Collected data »
<<<<
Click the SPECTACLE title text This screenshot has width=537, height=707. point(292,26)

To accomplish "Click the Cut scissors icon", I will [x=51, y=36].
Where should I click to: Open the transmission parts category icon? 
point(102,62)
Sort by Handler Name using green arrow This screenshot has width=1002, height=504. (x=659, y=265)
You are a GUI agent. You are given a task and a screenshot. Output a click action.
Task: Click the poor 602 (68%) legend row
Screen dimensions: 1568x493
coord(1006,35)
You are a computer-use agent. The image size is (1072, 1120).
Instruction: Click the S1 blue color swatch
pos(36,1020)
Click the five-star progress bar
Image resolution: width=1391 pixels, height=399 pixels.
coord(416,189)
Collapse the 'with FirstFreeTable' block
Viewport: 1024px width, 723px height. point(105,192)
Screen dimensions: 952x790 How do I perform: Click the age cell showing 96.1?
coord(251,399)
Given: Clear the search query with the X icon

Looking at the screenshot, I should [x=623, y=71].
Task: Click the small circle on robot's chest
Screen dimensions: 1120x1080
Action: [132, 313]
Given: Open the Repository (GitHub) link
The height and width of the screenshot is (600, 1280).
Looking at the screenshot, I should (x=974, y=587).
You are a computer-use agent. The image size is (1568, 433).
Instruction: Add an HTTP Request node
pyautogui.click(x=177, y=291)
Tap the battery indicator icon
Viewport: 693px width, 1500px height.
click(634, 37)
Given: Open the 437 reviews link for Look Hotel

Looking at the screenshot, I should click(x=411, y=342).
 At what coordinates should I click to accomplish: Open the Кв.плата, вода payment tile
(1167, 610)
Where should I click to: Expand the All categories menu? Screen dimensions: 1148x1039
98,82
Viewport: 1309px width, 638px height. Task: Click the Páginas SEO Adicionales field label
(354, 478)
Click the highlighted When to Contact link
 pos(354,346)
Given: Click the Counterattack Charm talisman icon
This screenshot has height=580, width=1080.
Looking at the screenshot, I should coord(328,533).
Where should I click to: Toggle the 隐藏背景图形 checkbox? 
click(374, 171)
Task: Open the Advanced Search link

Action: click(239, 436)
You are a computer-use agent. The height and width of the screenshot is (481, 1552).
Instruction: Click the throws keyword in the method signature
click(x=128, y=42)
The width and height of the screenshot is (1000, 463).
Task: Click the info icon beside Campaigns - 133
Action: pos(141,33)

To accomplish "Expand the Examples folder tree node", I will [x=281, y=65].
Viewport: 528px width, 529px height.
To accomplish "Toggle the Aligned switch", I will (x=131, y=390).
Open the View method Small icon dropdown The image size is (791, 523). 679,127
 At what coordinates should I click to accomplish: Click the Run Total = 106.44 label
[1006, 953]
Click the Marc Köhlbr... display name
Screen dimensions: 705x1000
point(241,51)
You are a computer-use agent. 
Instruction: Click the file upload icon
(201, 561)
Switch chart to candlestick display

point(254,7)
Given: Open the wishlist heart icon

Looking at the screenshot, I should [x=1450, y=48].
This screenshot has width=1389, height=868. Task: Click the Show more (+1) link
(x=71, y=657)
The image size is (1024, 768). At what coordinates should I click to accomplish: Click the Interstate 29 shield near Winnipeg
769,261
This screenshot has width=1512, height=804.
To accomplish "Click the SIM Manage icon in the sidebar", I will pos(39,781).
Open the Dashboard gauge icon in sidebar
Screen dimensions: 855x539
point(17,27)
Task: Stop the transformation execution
>>>>
EXERCISE INSTRUCTIONS »
Only the lines that hold the word "agent" are wanted; each should be pulled from the records.

REPLY TO THE TASK »
You are a GUI agent. You are given a task and a screenshot. Output a click action.
You are a computer-use agent. The image size is (1072, 1120).
You are a computer-use agent. The image size is (1568, 433).
You are a computer-use agent. The height and width of the screenshot is (481, 1552).
You are a computer-use agent. 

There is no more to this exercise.